## Problem to solve
Start at the line below containing "You are a computer-use agent. 505x374 pixels." and stop at the line containing "Open the Google". Repeat every line of that stretch exactly, and nothing outside it.

## Records for the task
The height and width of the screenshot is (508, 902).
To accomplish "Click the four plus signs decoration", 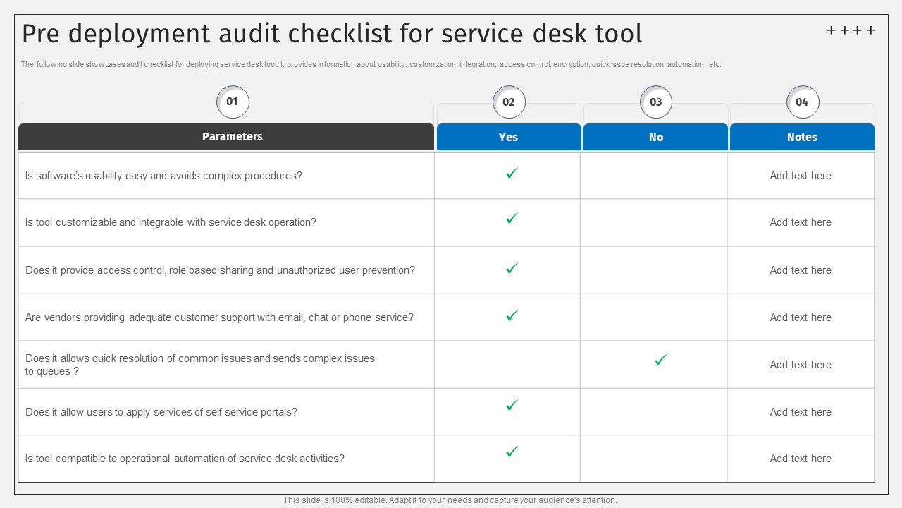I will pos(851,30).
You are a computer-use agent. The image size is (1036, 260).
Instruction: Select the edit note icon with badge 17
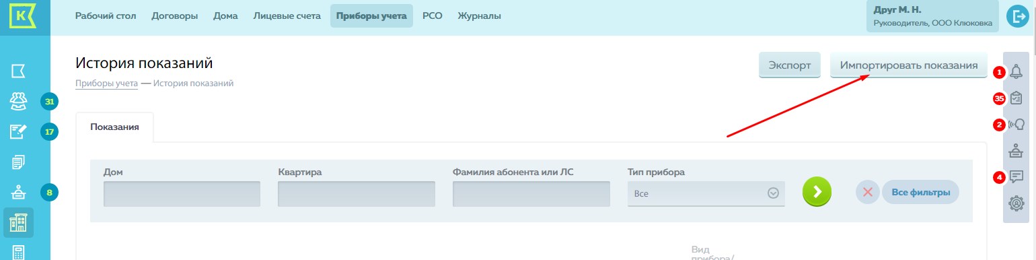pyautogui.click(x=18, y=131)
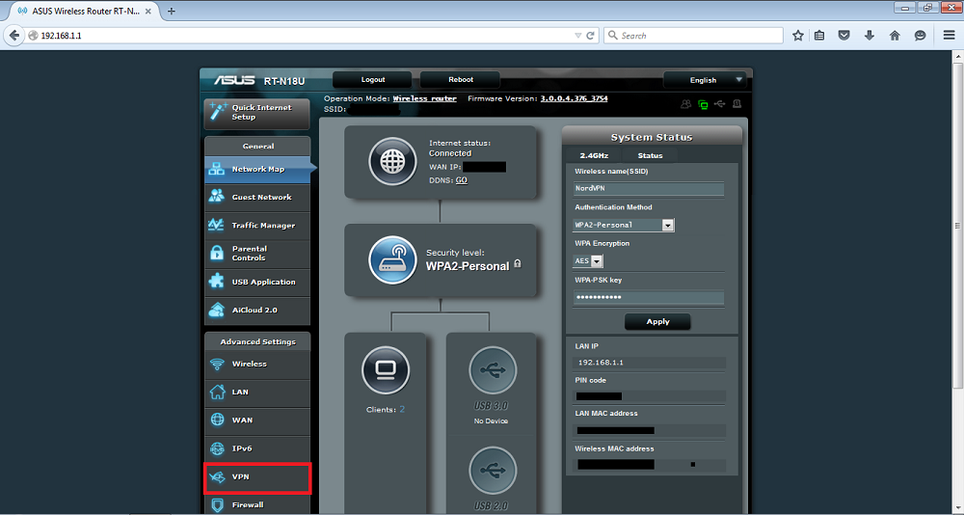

==

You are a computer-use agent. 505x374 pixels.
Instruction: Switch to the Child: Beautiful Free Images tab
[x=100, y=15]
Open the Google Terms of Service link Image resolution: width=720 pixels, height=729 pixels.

## Task response
You are a computer-use agent. 505x374 pixels.
Instruction: Switch to the Child: Beautiful Free Images tab
[x=100, y=15]
Open the Google Terms of Service link Image resolution: width=720 pixels, height=729 pixels.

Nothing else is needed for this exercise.